Being able to enhance the ability to predict future sales and take the uncertainty out of demand forecasting is key to driving value across many parts of a retailer’s business.
Making better, faster, and more accurate demand prediction decisions provides a host of benefits across the supply chain, customer base, marketing, and financial functions of a company.
1. Increased Demand Forecast Accuracy
Machine learning is a forecasting method which is proven to be more accurate than traditional methods such as moving averages.
Large amounts of demand driver data from internal and external sources are inputted and then the method uses high performing algorithms to process the data and learn from it.
The processing speed and learning capability ensures that the resulting sales forecasts are stronger and faster.
The more data from different sources and constant improvement over time means that forecast accuracy continues to improve.

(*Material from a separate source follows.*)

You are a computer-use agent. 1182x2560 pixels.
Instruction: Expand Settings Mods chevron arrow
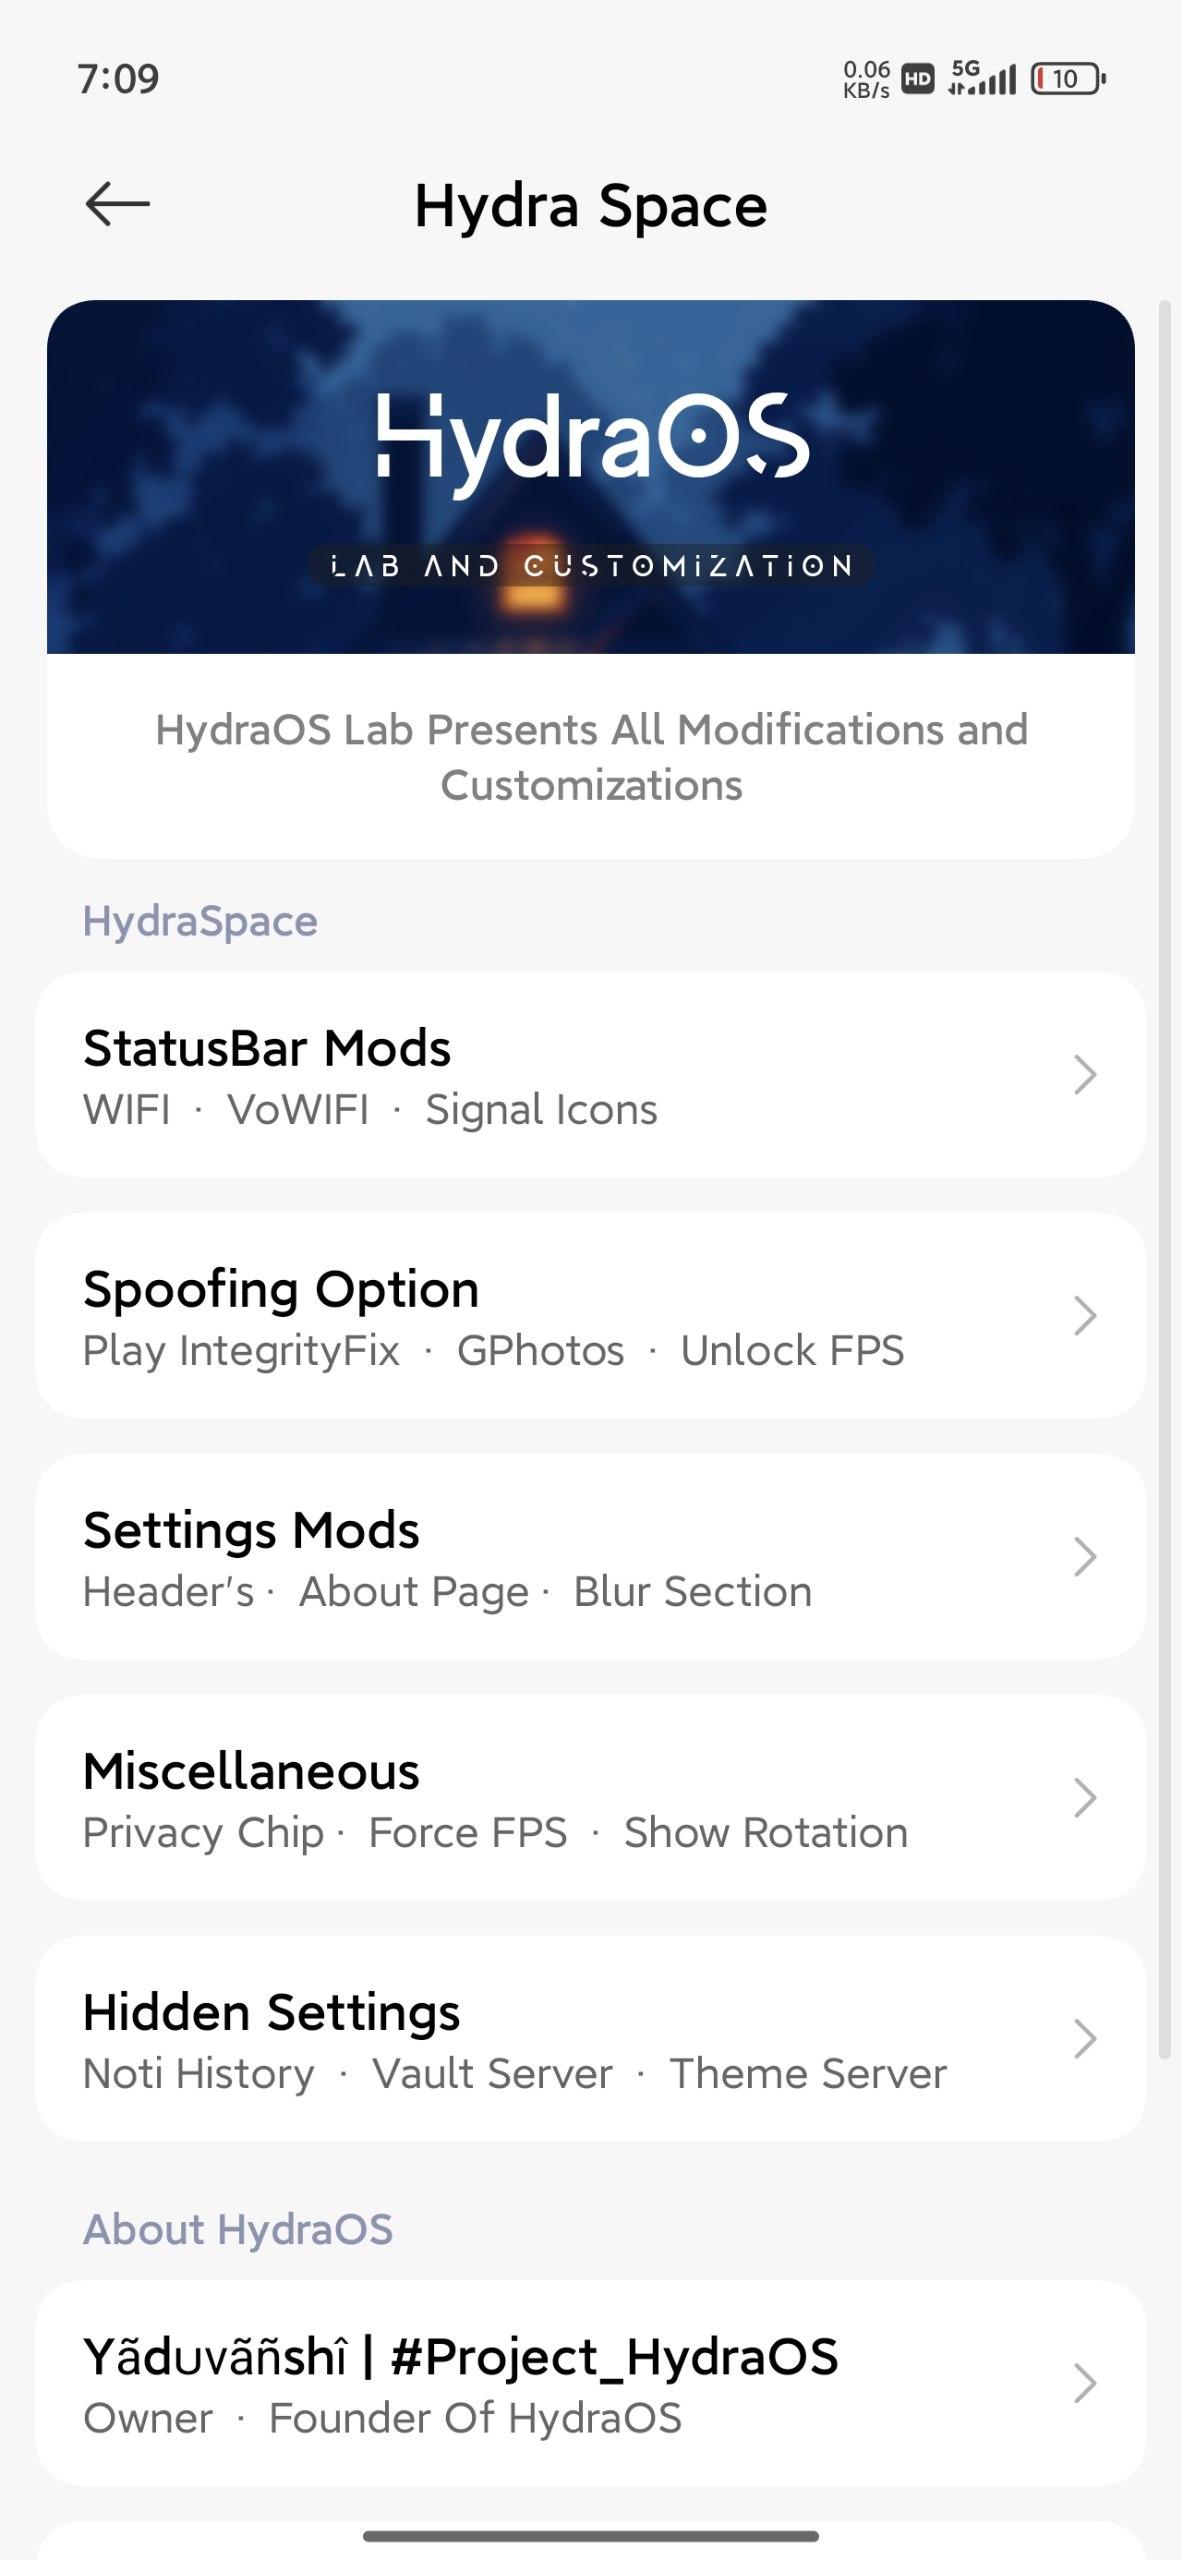coord(1085,1557)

According to McKinsey reducing forecast errors up to 50% is achievable using machine learning-based techniques.
2. Create a More Resilient Supply Chain
With more accurate demand forecasts for future inventory requirements, the guesswork can be taken out of deciding what replenishment quantities for products are required.
Being able to confidently give suppliers a more reliable anticipation of demand reducing the likelihood of an interrupted product supply.
Within TrueStock alerts can be added to include supplier lead times and notifications will be sent out when inventory replenishment is needed.
Overstock notification and identification of optimum sales promotion periods will free up warehouse space.
Teams will be alerted when inventory hits low levels or buffer stock levels allowing demand planners to take immediate action.
3. Increased Profitability and Reduced Costs
Improved demand forecast accuracy can improve the bottom line through revenue growth, cost reduction and productivity improvement.
More accurate demand forecasts using machine learning methodology results can inform about precise future replenishment quantities and costs.
This can reduce missed sales opportunities through stockouts or mark downs on products that have been overstocked.
Excess stock takes up extra space, ties up working capital and can result in increasing costs for the business.
The speed and accuracy of machine learning for demand forecasting can free up teams to direct their time for other business tasks.
4. Deliver an Enhanced Customer Experience
The eCommerce space has become increasingly competitive and is driven by customer demand.
Ensuring product availability is key to ensuring customer loyalty and dissatisfaction can occur because of stockouts.
If a product is not available when and how they want it there is a high risk that consumers will source that product from a competitor.
The effectiveness of B2C (business-to-customer) online transactions and order fulfilment is a significant determinant of customer satisfaction and retention.
Successful first-time orders can determine whether the customer will place future orders with the same eCommerce retailer.
Increased accuracy with machine learning demand forecasts can help reduce those out-of-stock situations and boost customer satisfaction and their experience with the retailer’s brand.
5. An Improved Focus for Marketing Operations
Within the TrueStock’s machine learning demand forecasting model many dynamic factors including seasonal trends, the weather, events, pricing history, promotions and other marketing activities are considered, and their importance scored and weighted.
Return on investment of marketing from different channels and locations are analyzed and the insights provided allow marketing to pinpoint their future spend and focus.
Generating fast, more precise sales forecasts with data-driven machine learning technology enables businesses to achieve better results, be more resilient and ultimately grow their business.